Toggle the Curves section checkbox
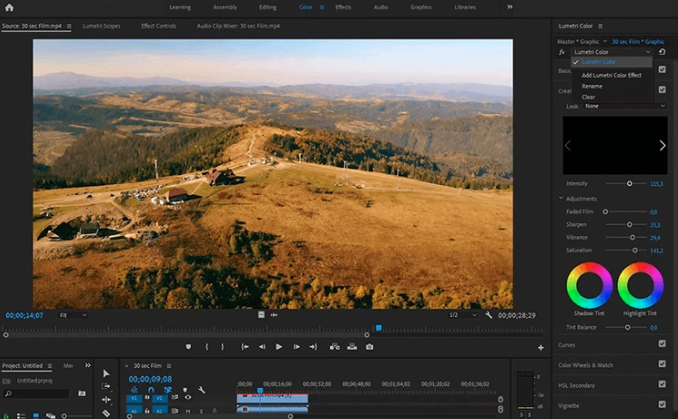Viewport: 678px width, 419px height. [662, 344]
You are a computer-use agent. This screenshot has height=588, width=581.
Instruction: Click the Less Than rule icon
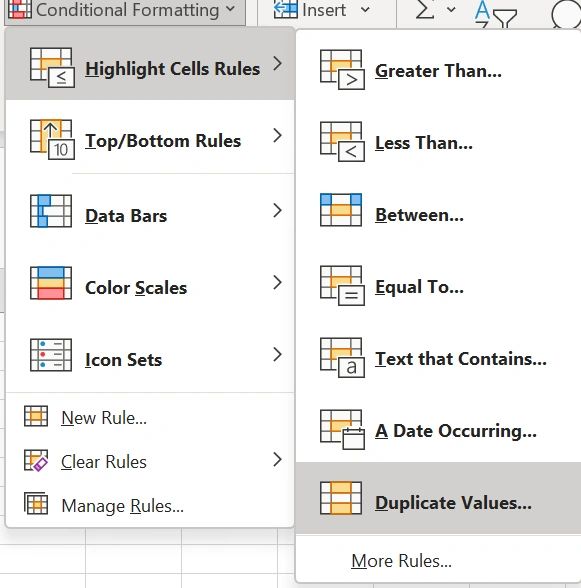(x=342, y=141)
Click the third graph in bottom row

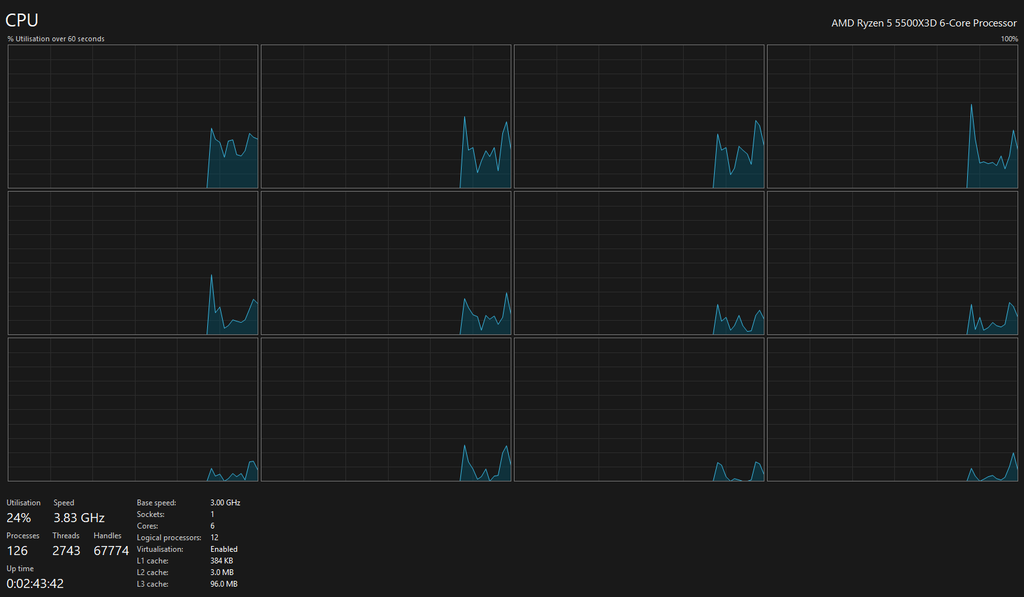click(x=639, y=410)
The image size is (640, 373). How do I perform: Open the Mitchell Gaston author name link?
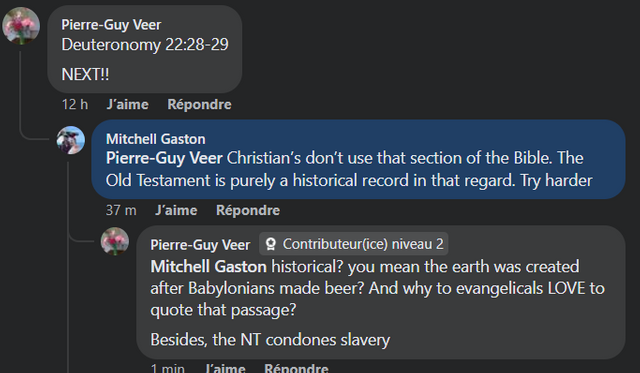coord(156,139)
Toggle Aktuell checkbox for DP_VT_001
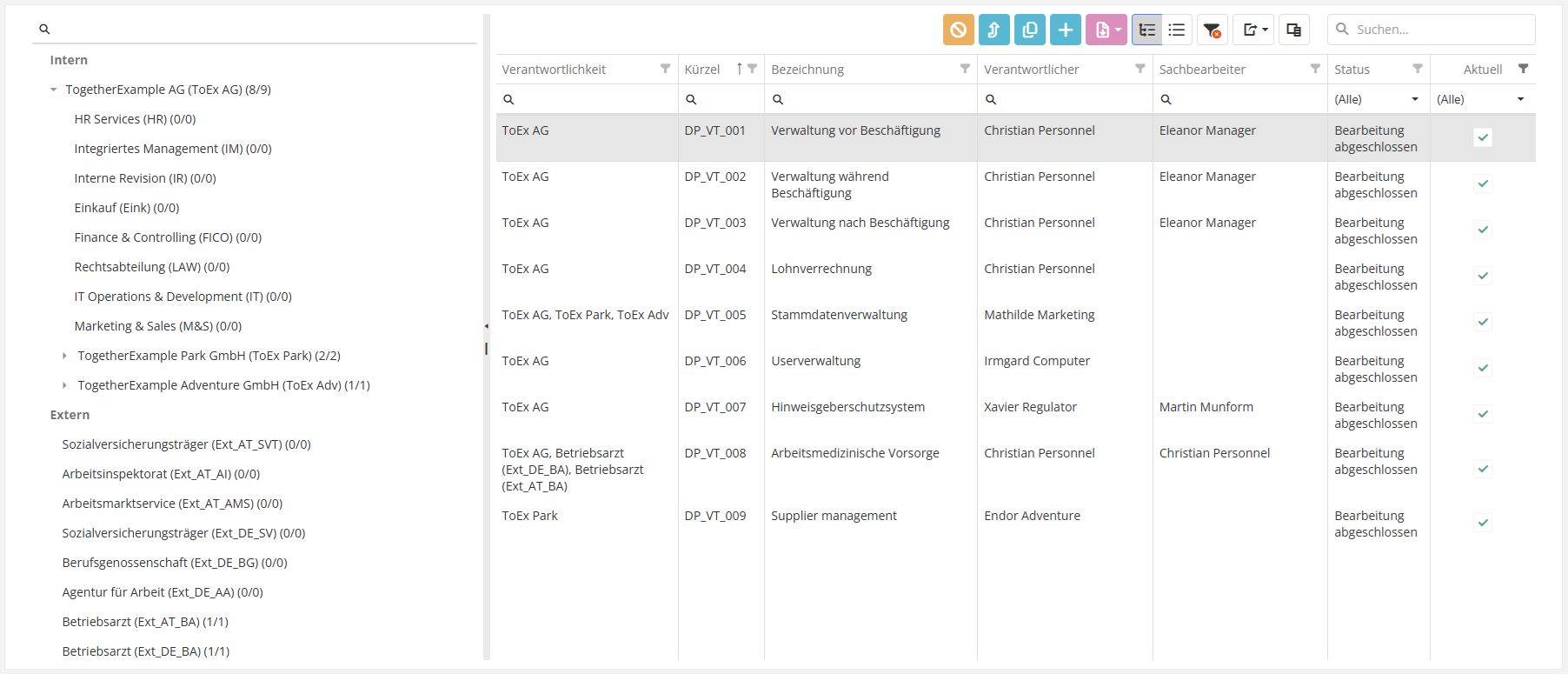This screenshot has width=1568, height=674. point(1483,137)
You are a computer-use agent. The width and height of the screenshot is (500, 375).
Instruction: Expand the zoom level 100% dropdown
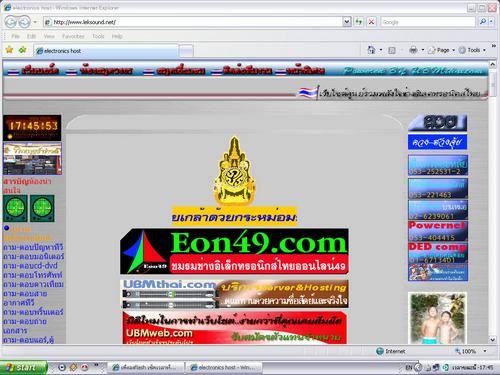[x=485, y=351]
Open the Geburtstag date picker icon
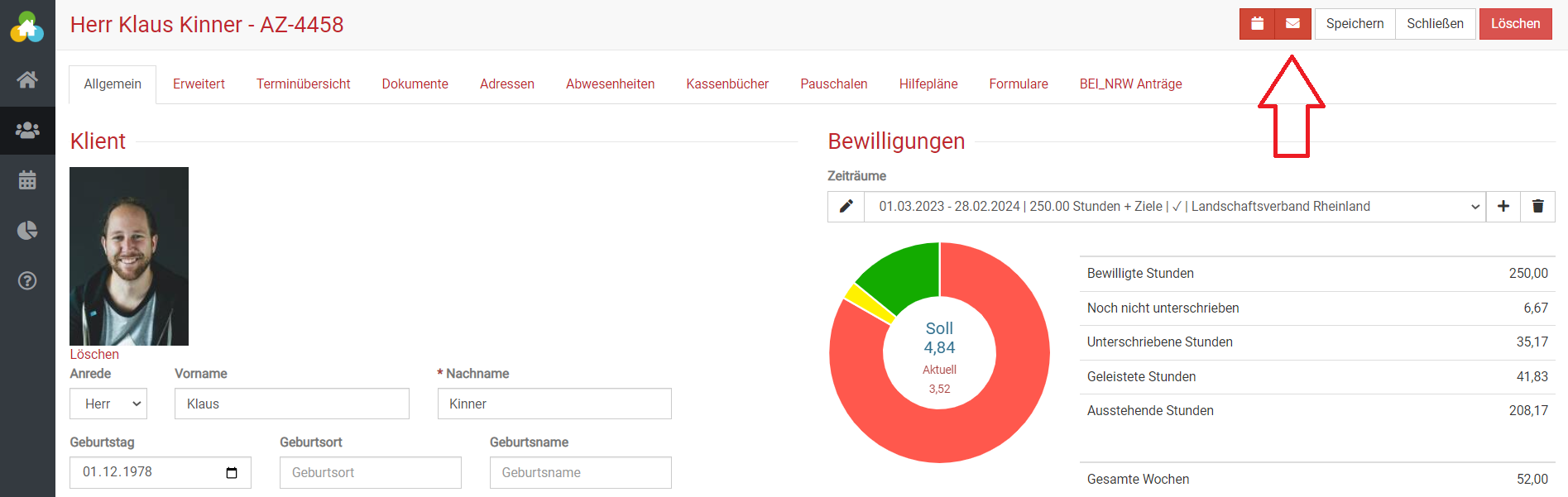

------------

▶ _PROBLEM DESCRIPTION_
Please keep every line of the data the same when you reproduce it, and keep every picture out.

▶ _EXERCISE RESULT_
Toggle the Curves section checkbox
Viewport: 678px width, 419px height. [662, 344]
You are a computer-use agent. This screenshot has height=588, width=581.
Instruction: Click the Less Than rule icon
(x=342, y=141)
Click the third graph in bottom row

click(x=639, y=410)
The image size is (640, 373). How do I perform: Open the Mitchell Gaston author name link?
coord(156,139)
Toggle Aktuell checkbox for DP_VT_001
This screenshot has width=1568, height=674. point(1483,137)
You are a computer-use agent. The width and height of the screenshot is (500, 375).
Instruction: Expand the zoom level 100% dropdown
[x=485, y=351]
Open the Geburtstag date picker icon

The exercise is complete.